Way too much work. Sorry.
It increases the size of the database and makes certain things harder. It's a trade off. With the E/A model, each attribute ends up as a row in a table. So, if you have 100 attributes, 20 are common and 80 are variable/optional. You have a parent table with 20 columns and a child table with three columns but up to 80 rows. By the end of the first year we had tables with over a million rows. They were very narrow, but very long.
tblfieldValues:
FieldValueID (autonumber, PK)
AttributeID (long integer FK)
AttributeVal
The nice thing about the model is that once you establish the structure and some rules, the user can add new attributes and map them to a product without you having to do anything.
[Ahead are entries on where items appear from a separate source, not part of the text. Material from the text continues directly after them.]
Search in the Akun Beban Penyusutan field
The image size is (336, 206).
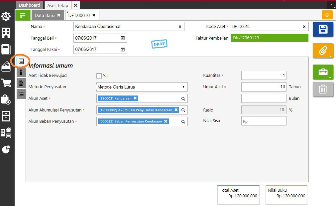183,122
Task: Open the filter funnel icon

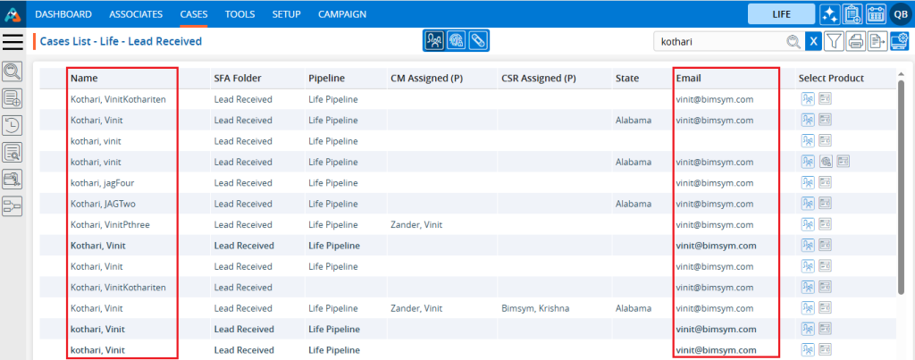Action: tap(834, 41)
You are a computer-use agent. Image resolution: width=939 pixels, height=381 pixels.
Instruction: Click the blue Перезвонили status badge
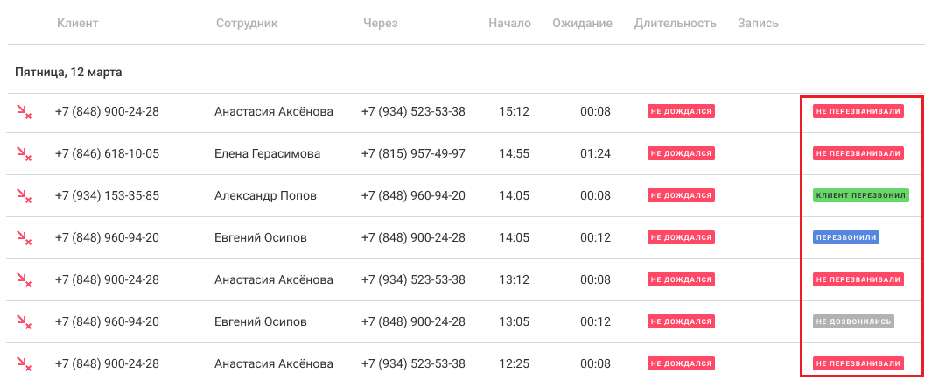845,237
In the case of my client, before I developed the Access app, they were having to wait a minimum of four months for the ID department to create new tables and modify forms, etc. Once the Access app was developed, the user could create a new policy type in a couple of hours. In both cases, the time to create the word templates was separate. A policy might require dozens of documents, even hundreds if different riders were required for each state. So, that could take days depending on how many they had to create. I even built them a tool that would read the bookmarks in a word document and map them to defined fields. To do this, they had to use the field name as the bookmark name and use a numeric suffix if they needed to use the same field multiple times. For example, the Insured name might appear several times in the document so it would be Last01, Last02, First01, First02, etc. if they didn't use the naming rules, they had to do the mapping manually.
The task of creating the necessary fields and mapping them wasn't done by all the users. It was only done by three that I trained. The others just used the app to enter data. The app had users from San Francisco to London and was run using Citrix that was hosted in Farmington, CT.